Each line of the entries that mentions the string "agent" needs to be reported.

++++ Dataset entries

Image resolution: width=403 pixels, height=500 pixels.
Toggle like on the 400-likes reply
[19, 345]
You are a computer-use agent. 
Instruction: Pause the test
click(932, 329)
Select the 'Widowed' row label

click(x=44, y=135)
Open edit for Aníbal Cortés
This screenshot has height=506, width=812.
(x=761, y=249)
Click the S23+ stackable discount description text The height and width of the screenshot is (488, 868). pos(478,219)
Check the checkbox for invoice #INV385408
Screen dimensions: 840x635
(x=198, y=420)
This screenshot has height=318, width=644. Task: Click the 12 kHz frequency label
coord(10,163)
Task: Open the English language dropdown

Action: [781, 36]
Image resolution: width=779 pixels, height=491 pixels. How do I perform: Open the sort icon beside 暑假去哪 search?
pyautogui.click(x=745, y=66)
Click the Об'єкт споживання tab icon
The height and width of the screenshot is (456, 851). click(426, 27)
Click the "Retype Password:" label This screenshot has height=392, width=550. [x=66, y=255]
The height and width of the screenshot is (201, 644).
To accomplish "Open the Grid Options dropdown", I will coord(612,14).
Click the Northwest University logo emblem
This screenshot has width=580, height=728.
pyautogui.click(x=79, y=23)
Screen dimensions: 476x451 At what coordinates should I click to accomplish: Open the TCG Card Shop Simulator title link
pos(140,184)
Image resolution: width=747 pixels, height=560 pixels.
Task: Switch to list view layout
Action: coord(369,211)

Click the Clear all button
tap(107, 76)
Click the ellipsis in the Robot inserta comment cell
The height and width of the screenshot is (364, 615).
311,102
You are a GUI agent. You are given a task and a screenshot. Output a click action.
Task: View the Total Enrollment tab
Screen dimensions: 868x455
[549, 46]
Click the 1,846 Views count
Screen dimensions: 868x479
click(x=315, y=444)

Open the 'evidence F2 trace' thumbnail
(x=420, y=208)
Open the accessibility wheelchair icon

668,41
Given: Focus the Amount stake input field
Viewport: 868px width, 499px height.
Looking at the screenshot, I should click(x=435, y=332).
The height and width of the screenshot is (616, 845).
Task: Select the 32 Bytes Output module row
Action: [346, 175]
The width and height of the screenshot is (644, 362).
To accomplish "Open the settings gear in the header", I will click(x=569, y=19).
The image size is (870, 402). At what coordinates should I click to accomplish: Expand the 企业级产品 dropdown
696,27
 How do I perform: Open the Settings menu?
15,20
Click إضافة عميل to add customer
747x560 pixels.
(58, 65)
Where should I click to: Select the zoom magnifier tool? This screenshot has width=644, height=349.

++++++++

Answer to this task
You are a computer-use agent. 
You are a GUI agent. You are given a task and a screenshot. Output a click action.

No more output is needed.